→ **WHAT NEEDS TO BE DONE**:
Please copy exactly the lines that run from the start of the entries to the line containing "Mes dernières contributions (638, 1822)", inclusive.

Pixel coordinate grounding data:
* * *

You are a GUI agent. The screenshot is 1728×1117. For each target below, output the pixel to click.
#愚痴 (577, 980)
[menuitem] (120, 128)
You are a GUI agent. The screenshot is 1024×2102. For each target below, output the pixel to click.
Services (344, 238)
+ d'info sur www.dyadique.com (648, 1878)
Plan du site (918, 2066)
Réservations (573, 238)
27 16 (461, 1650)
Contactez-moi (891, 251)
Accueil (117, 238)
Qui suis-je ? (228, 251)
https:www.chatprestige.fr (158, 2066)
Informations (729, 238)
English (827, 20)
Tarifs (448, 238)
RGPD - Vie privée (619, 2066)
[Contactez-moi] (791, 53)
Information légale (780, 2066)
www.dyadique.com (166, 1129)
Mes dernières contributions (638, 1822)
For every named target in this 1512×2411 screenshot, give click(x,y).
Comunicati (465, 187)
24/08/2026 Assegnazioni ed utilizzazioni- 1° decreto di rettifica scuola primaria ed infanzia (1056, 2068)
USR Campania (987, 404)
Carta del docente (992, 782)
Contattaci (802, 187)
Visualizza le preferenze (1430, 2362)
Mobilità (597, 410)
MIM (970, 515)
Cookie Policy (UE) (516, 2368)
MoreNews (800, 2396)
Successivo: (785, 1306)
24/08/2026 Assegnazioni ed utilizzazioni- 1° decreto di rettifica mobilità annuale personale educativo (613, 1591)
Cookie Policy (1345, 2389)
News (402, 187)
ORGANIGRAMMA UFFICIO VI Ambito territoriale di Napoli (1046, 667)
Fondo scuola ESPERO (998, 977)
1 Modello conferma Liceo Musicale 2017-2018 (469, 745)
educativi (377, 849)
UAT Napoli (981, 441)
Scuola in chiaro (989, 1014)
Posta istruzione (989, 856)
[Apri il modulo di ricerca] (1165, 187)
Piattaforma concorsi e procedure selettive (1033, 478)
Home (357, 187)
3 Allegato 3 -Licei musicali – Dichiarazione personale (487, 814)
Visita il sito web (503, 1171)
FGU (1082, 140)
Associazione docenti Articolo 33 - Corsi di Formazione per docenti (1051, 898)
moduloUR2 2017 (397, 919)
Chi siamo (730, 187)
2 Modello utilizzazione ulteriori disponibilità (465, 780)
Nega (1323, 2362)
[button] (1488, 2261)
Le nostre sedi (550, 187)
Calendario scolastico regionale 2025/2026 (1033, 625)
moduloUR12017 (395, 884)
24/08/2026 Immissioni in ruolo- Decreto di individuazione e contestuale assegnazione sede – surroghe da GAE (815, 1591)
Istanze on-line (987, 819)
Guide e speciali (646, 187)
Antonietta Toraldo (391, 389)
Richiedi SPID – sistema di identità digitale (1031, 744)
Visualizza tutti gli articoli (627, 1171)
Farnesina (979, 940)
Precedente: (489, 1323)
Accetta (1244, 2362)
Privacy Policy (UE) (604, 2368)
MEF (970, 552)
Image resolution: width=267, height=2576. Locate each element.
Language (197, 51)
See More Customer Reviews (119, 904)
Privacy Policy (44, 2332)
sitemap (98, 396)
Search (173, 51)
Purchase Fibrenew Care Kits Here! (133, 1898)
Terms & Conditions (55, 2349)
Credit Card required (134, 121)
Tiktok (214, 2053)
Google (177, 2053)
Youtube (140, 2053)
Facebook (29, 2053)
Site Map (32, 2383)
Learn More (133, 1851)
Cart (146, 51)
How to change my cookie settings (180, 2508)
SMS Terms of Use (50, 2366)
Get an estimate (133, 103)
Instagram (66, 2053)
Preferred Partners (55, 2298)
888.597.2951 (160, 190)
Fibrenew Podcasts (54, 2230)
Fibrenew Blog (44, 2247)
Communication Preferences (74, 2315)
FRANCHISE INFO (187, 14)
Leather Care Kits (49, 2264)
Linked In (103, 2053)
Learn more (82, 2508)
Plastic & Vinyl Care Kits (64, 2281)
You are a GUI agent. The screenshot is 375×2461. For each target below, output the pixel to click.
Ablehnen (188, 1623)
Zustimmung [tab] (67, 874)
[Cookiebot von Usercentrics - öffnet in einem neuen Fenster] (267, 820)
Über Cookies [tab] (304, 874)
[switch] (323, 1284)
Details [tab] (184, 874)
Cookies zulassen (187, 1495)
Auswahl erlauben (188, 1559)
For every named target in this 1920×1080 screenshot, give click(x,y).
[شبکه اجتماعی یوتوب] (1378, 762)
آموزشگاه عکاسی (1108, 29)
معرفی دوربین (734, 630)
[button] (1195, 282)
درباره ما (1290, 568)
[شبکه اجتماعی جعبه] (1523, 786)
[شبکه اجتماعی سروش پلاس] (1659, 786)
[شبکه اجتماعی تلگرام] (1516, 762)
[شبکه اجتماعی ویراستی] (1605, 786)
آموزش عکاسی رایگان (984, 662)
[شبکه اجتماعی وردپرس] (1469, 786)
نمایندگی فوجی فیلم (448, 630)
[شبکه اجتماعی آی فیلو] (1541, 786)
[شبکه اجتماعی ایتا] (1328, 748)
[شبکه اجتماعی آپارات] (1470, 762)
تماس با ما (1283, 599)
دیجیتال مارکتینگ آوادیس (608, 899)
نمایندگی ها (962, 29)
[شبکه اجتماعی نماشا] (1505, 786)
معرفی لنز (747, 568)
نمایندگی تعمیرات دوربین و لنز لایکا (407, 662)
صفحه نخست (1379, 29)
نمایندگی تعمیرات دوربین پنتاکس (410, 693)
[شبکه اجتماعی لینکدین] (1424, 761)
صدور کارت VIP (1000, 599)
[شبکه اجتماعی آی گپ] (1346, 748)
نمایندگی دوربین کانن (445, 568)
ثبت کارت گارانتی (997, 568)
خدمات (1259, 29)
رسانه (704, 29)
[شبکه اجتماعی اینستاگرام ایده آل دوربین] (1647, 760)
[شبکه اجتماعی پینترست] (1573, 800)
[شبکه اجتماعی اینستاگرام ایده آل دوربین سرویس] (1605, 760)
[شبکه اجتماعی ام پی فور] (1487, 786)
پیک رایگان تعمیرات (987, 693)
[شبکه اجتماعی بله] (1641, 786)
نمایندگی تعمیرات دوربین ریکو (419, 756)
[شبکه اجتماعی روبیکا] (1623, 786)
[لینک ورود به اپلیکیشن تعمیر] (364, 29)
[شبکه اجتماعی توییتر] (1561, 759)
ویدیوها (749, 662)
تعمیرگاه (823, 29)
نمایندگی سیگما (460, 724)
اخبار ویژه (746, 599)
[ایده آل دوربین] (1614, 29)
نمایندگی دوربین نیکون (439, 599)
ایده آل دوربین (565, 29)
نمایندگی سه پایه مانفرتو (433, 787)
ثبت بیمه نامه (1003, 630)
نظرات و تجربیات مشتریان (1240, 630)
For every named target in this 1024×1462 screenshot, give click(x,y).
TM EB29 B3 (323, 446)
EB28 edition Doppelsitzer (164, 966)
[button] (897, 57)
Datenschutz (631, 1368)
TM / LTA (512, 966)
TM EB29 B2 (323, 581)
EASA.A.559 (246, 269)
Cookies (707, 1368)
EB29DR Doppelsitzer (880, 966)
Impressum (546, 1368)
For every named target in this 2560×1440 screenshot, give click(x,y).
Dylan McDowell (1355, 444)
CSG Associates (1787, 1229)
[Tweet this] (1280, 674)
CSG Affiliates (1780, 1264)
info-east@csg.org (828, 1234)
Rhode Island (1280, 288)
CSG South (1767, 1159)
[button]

* * *

→ **ANSWER TO THE PROBLEM**:
You are a GUI agent. The screenshot is 1728×1117. For each target below, output the pixel to click.
#愚痴 (577, 980)
[menuitem] (120, 128)
You are a GUI agent. The screenshot is 1024×2102. For each target below, output the pixel to click.
Services (344, 238)
+ d'info sur www.dyadique.com (648, 1878)
Plan du site (918, 2066)
Réservations (573, 238)
27 16 (461, 1650)
Contactez-moi (891, 251)
Accueil (117, 238)
Qui suis-je ? (228, 251)
https:www.chatprestige.fr (158, 2066)
Informations (729, 238)
English (827, 20)
Tarifs (448, 238)
RGPD - Vie privée (619, 2066)
[Contactez-moi] (791, 53)
Information légale (780, 2066)
www.dyadique.com (166, 1129)
Mes dernières contributions (638, 1822)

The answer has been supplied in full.